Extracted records
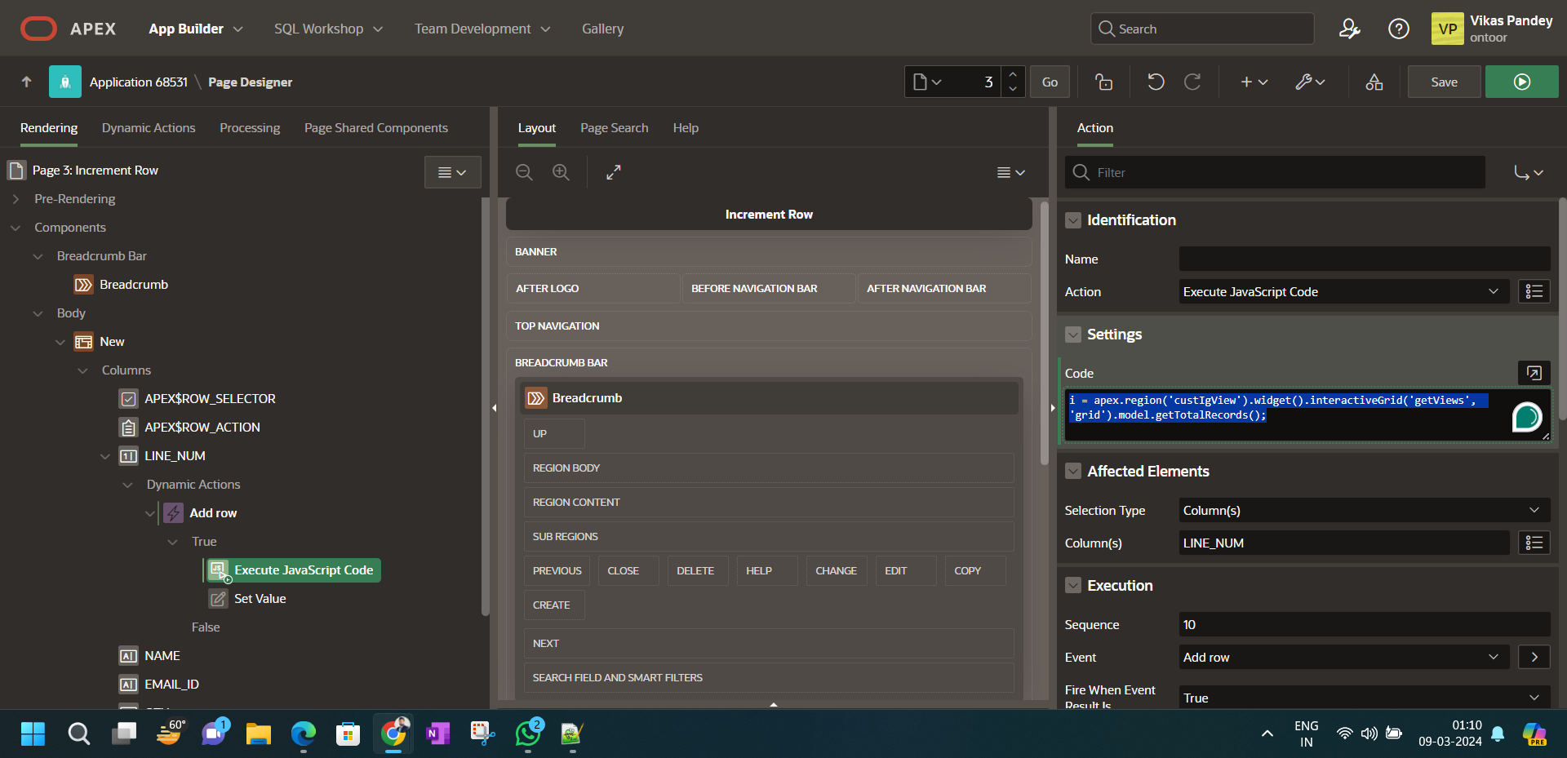1567x758 pixels.
Task: Click the Run Page play button
Action: 1521,82
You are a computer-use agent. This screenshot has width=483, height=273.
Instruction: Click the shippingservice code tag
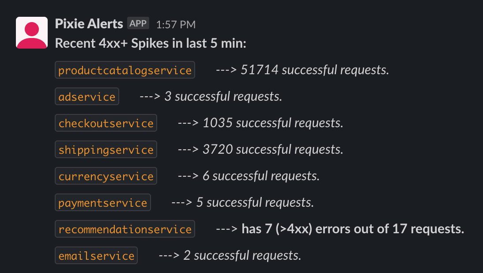[x=106, y=150]
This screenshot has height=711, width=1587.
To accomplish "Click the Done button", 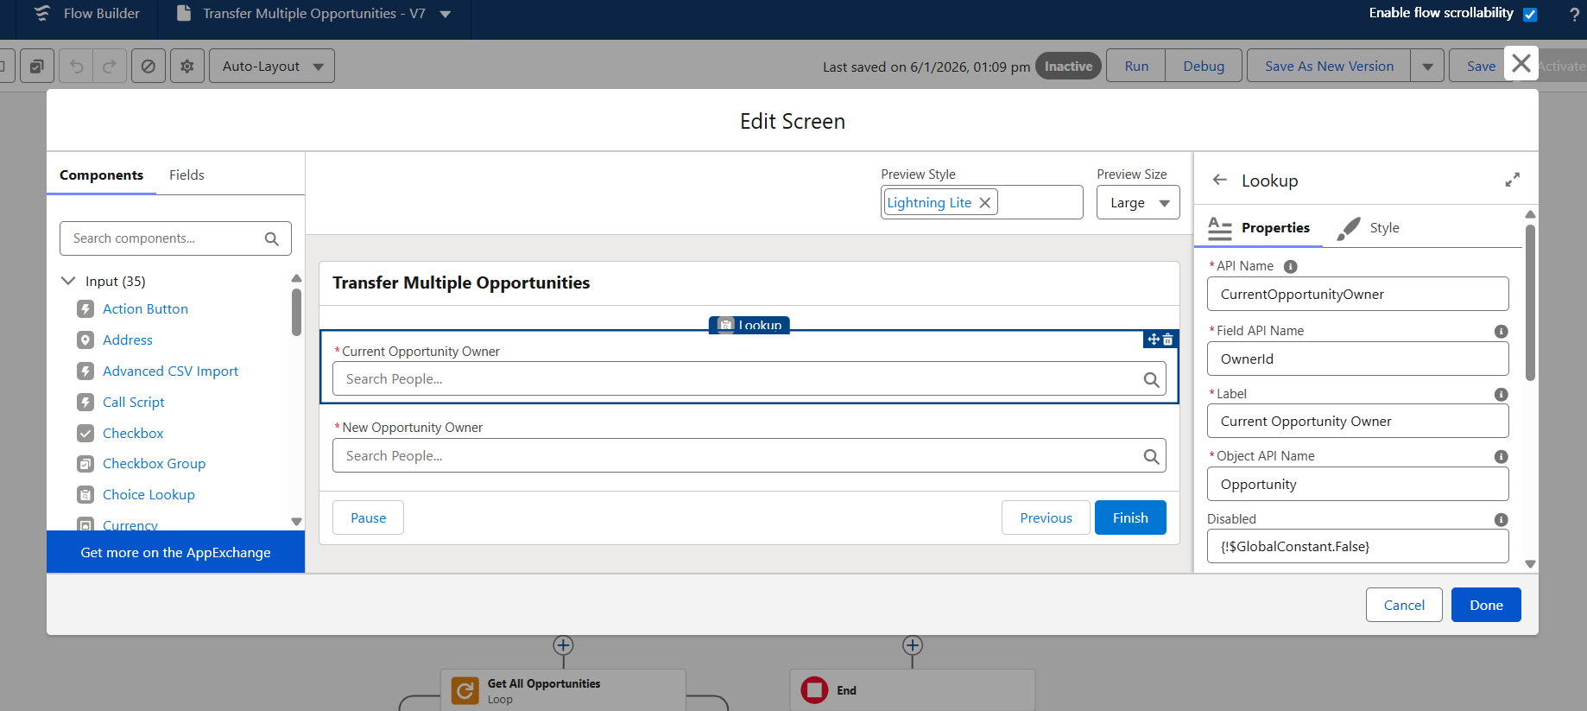I will click(x=1485, y=605).
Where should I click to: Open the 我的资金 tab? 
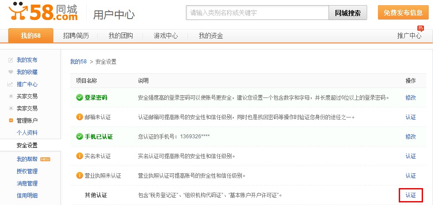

**Exercise brief**
Looking at the entries above, how many lines contain the word "This"? Answer with the number alone.

**Exercise output**
2